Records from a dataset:

━━━━━━━━━━━━━━━━

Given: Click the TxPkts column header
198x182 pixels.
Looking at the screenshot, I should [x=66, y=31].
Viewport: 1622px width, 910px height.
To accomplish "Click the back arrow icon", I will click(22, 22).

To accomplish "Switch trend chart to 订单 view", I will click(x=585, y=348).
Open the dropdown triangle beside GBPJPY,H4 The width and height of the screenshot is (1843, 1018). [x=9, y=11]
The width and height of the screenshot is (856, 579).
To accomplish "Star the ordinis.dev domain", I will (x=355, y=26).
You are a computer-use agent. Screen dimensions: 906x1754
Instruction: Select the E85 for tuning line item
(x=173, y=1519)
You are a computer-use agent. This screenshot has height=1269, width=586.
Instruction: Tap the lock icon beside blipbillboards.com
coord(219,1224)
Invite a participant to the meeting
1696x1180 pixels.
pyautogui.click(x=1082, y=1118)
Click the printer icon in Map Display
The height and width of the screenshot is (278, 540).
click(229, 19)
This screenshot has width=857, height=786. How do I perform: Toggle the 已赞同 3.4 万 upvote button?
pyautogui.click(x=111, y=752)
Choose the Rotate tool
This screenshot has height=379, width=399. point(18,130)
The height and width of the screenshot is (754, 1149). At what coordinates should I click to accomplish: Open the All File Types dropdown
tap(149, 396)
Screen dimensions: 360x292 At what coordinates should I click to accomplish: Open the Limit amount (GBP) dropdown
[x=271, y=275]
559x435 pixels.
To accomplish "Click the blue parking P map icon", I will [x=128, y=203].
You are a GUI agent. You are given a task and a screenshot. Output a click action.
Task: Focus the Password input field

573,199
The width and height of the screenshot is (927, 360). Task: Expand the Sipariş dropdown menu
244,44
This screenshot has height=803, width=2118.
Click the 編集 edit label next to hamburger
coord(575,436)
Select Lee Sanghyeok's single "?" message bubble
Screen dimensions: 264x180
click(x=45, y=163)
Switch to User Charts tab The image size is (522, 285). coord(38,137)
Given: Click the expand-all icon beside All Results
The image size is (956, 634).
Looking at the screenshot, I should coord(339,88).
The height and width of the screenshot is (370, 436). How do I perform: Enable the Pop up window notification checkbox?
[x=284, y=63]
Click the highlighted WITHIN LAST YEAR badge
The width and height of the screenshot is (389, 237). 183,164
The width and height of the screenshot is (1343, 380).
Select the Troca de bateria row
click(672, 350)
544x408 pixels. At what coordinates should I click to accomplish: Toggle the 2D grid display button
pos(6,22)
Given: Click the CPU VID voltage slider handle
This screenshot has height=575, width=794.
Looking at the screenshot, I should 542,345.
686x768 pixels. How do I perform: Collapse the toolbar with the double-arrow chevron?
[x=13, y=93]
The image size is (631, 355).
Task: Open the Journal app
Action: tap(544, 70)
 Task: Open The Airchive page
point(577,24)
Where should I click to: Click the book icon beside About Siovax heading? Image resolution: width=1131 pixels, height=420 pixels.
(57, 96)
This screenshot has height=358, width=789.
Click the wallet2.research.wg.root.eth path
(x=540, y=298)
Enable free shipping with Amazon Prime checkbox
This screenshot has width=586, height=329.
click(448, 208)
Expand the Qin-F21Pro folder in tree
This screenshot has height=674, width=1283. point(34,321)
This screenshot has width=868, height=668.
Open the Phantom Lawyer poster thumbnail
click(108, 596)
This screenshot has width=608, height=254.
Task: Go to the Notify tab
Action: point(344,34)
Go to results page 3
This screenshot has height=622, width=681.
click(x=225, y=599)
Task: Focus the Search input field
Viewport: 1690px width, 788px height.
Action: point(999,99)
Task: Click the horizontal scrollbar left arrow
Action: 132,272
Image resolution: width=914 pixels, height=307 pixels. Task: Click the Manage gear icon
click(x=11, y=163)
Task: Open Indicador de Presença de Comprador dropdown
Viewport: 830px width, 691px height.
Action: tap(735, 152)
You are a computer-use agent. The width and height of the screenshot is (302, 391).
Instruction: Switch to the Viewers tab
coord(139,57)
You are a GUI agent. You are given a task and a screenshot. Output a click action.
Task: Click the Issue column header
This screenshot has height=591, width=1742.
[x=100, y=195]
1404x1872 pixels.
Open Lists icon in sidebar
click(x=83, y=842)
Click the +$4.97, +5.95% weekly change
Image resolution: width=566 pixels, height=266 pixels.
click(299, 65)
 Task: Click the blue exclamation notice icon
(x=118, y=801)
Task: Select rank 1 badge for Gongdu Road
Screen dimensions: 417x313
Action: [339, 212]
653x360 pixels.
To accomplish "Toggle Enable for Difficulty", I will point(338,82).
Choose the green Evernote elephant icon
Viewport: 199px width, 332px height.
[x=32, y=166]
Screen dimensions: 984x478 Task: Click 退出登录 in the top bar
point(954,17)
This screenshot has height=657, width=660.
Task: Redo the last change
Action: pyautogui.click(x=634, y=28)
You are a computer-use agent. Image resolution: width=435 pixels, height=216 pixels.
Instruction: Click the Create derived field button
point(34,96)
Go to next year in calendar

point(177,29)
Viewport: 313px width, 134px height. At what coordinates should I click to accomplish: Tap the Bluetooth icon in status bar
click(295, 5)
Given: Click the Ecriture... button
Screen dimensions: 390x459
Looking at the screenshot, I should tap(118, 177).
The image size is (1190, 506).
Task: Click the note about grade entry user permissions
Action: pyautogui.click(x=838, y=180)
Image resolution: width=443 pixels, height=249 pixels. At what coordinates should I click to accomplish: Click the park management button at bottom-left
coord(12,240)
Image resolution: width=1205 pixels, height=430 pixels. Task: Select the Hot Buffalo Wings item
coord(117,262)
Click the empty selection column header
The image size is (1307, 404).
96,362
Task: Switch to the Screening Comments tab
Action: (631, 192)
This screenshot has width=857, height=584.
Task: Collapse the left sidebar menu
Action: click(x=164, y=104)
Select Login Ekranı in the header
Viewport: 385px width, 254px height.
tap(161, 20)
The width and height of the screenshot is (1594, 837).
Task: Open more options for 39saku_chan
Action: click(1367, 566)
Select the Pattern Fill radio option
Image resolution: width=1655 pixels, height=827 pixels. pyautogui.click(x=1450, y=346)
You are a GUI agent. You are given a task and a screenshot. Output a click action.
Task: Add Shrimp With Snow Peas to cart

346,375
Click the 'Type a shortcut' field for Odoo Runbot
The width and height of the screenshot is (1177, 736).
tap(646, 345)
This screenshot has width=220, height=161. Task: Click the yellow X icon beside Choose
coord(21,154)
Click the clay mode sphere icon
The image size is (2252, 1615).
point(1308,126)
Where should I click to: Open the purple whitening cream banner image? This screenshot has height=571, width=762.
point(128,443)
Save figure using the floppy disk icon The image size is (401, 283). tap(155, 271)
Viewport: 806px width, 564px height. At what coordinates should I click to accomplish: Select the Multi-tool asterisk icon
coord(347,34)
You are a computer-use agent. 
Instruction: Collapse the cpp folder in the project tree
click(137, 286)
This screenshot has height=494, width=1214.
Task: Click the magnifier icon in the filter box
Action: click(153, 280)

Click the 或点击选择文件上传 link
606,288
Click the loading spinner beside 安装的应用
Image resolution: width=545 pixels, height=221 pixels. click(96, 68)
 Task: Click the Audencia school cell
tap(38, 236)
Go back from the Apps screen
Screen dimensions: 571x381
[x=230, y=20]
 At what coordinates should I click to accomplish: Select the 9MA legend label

━━━━━━━━━━━━━━━━

Render every line of the records above as a JSON list of strings, one string per line, and omit any blank lines.

[
  "Given: Click the TxPkts column header",
  "198x182 pixels.",
  "Looking at the screenshot, I should [x=66, y=31].",
  "Viewport: 1622px width, 910px height.",
  "To accomplish \"Click the back arrow icon\", I will click(22, 22).",
  "To accomplish \"Switch trend chart to 订单 view\", I will click(x=585, y=348).",
  "Open the dropdown triangle beside GBPJPY,H4 The width and height of the screenshot is (1843, 1018). [x=9, y=11]",
  "The width and height of the screenshot is (856, 579).",
  "To accomplish \"Star the ordinis.dev domain\", I will (x=355, y=26).",
  "You are a computer-use agent. Screen dimensions: 906x1754",
  "Instruction: Select the E85 for tuning line item",
  "(x=173, y=1519)",
  "You are a computer-use agent. This screenshot has height=1269, width=586.",
  "Instruction: Tap the lock icon beside blipbillboards.com",
  "coord(219,1224)",
  "Invite a participant to the meeting",
  "1696x1180 pixels.",
  "pyautogui.click(x=1082, y=1118)",
  "Click the printer icon in Map Display",
  "The height and width of the screenshot is (278, 540).",
  "click(229, 19)",
  "This screenshot has width=857, height=786. How do I perform: Toggle the 已赞同 3.4 万 upvote button?",
  "pyautogui.click(x=111, y=752)",
  "Choose the Rotate tool",
  "This screenshot has height=379, width=399. point(18,130)",
  "The height and width of the screenshot is (754, 1149). At what coordinates should I click to accomplish: Open the All File Types dropdown",
  "tap(149, 396)",
  "Screen dimensions: 360x292 At what coordinates should I click to accomplish: Open the Limit amount (GBP) dropdown",
  "[x=271, y=275]",
  "559x435 pixels.",
  "To accomplish \"Click the blue parking P map icon\", I will [x=128, y=203].",
  "You are a GUI agent. You are given a task and a screenshot. Output a click action.",
  "Task: Focus the Password input field",
  "573,199",
  "The width and height of the screenshot is (927, 360). Task: Expand the Sipariş dropdown menu",
  "244,44",
  "This screenshot has height=803, width=2118.",
  "Click the 編集 edit label next to hamburger",
  "coord(575,436)",
  "Select Lee Sanghyeok's single \"?\" message bubble",
  "Screen dimensions: 264x180",
  "click(x=45, y=163)",
  "Switch to User Charts tab The image size is (522, 285). coord(38,137)",
  "Given: Click the expand-all icon beside All Results",
  "The image size is (956, 634).",
  "Looking at the screenshot, I should coord(339,88).",
  "The height and width of the screenshot is (370, 436). How do I perform: Enable the Pop up window notification checkbox?",
  "[x=284, y=63]",
  "Click the highlighted WITHIN LAST YEAR badge",
  "The width and height of the screenshot is (389, 237). 183,164",
  "The width and height of the screenshot is (1343, 380).",
  "Select the Troca de bateria row",
  "click(672, 350)",
  "544x408 pixels. At what coordinates should I click to accomplish: Toggle the 2D grid display button",
  "pos(6,22)",
  "Given: Click the CPU VID voltage slider handle",
  "This screenshot has height=575, width=794.",
  "Looking at the screenshot, I should 542,345.",
  "686x768 pixels. How do I perform: Collapse the toolbar with the double-arrow chevron?",
  "[x=13, y=93]",
  "The image size is (631, 355).",
  "Task: Open the Journal app",
  "Action: tap(544, 70)",
  " Task: Open The Airchive page",
  "point(577,24)",
  "Where should I click to: Click the book icon beside About Siovax heading? Image resolution: width=1131 pixels, height=420 pixels.",
  "(57, 96)",
  "This screenshot has height=358, width=789.",
  "Click the wallet2.research.wg.root.eth path",
  "(x=540, y=298)",
  "Enable free shipping with Amazon Prime checkbox",
  "This screenshot has width=586, height=329.",
  "click(448, 208)",
  "Expand the Qin-F21Pro folder in tree",
  "This screenshot has height=674, width=1283. point(34,321)",
  "This screenshot has width=868, height=668.",
  "Open the Phantom Lawyer poster thumbnail",
  "click(108, 596)",
  "This screenshot has width=608, height=254.",
  "Task: Go to the Notify tab",
  "Action: point(344,34)",
  "Go to results page 3",
  "This screenshot has height=622, width=681.",
  "click(x=225, y=599)",
  "Task: Focus the Search input field",
  "Viewport: 1690px width, 788px height.",
  "Action: point(999,99)",
  "Task: Click the horizontal scrollbar left arrow",
  "Action: 132,272",
  "Image resolution: width=914 pixels, height=307 pixels. Task: Click the Manage gear icon",
  "click(x=11, y=163)",
  "Task: Open Indicador de Presença de Comprador dropdown",
  "Viewport: 830px width, 691px height.",
  "Action: tap(735, 152)",
  "You are a computer-use agent. The width and height of the screenshot is (302, 391).",
  "Instruction: Switch to the Viewers tab",
  "coord(139,57)",
  "You are a GUI agent. You are given a task and a screenshot. Output a click action.",
  "Task: Click the Issue column header",
  "This screenshot has height=591, width=1742.",
  "[x=100, y=195]",
  "1404x1872 pixels.",
  "Open Lists icon in sidebar",
  "click(x=83, y=842)",
  "Click the +$4.97, +5.95% weekly change",
  "Image resolution: width=566 pixels, height=266 pixels.",
  "click(299, 65)",
  " Task: Click the blue exclamation notice icon",
  "(x=118, y=801)",
  "Task: Select rank 1 badge for Gongdu Road",
  "Screen dimensions: 417x313",
  "Action: [339, 212]",
  "653x360 pixels.",
  "To accomplish \"Toggle Enable for Difficulty\", I will point(338,82).",
  "Choose the green Evernote elephant icon",
  "Viewport: 199px width, 332px height.",
  "[x=32, y=166]",
  "Screen dimensions: 984x478 Task: Click 退出登录 in the top bar",
  "point(954,17)",
  "This screenshot has height=657, width=660.",
  "Task: Redo the last change",
  "Action: pyautogui.click(x=634, y=28)",
  "You are a computer-use agent. Image resolution: width=435 pixels, height=216 pixels.",
  "Instruction: Click the Create derived field button",
  "point(34,96)",
  "Go to next year in calendar",
  "point(177,29)",
  "Viewport: 313px width, 134px height. At what coordinates should I click to accomplish: Tap the Bluetooth icon in status bar",
  "click(295, 5)",
  "Given: Click the Ecriture... button",
  "Screen dimensions: 390x459",
  "Looking at the screenshot, I should tap(118, 177).",
  "The image size is (1190, 506).",
  "Task: Click the note about grade entry user permissions",
  "Action: pyautogui.click(x=838, y=180)",
  "Image resolution: width=443 pixels, height=249 pixels. At what coordinates should I click to accomplish: Click the park management button at bottom-left",
  "coord(12,240)",
  "Image resolution: width=1205 pixels, height=430 pixels. Task: Select the Hot Buffalo Wings item",
  "coord(117,262)",
  "Click the empty selection column header",
  "The image size is (1307, 404).",
  "96,362",
  "Task: Switch to the Screening Comments tab",
  "Action: (631, 192)",
  "This screenshot has width=857, height=584.",
  "Task: Collapse the left sidebar menu",
  "Action: click(x=164, y=104)",
  "Select Login Ekranı in the header",
  "Viewport: 385px width, 254px height.",
  "tap(161, 20)",
  "The width and height of the screenshot is (1594, 837).",
  "Task: Open more options for 39saku_chan",
  "Action: click(1367, 566)",
  "Select the Pattern Fill radio option",
  "Image resolution: width=1655 pixels, height=827 pixels. pyautogui.click(x=1450, y=346)",
  "You are a GUI agent. You are given a task and a screenshot. Output a click action.",
  "Task: Add Shrimp With Snow Peas to cart",
  "346,375",
  "Click the 'Type a shortcut' field for Odoo Runbot",
  "The width and height of the screenshot is (1177, 736).",
  "tap(646, 345)",
  "This screenshot has width=220, height=161. Task: Click the yellow X icon beside Choose",
  "coord(21,154)",
  "Click the clay mode sphere icon",
  "The image size is (2252, 1615).",
  "point(1308,126)",
  "Where should I click to: Open the purple whitening cream banner image? This screenshot has height=571, width=762.",
  "point(128,443)",
  "Save figure using the floppy disk icon The image size is (401, 283). tap(155, 271)",
  "Viewport: 806px width, 564px height. At what coordinates should I click to accomplish: Select the Multi-tool asterisk icon",
  "coord(347,34)",
  "You are a computer-use agent. ",
  "Instruction: Collapse the cpp folder in the project tree",
  "click(137, 286)",
  "This screenshot has height=494, width=1214.",
  "Task: Click the magnifier icon in the filter box",
  "Action: click(153, 280)",
  "Click the 或点击选择文件上传 link",
  "606,288",
  "Click the loading spinner beside 安装的应用",
  "Image resolution: width=545 pixels, height=221 pixels. click(96, 68)",
  " Task: Click the Audencia school cell",
  "tap(38, 236)",
  "Go back from the Apps screen",
  "Screen dimensions: 571x381",
  "[x=230, y=20]",
  " At what coordinates should I click to accomplish: Select the 9MA legend label"
]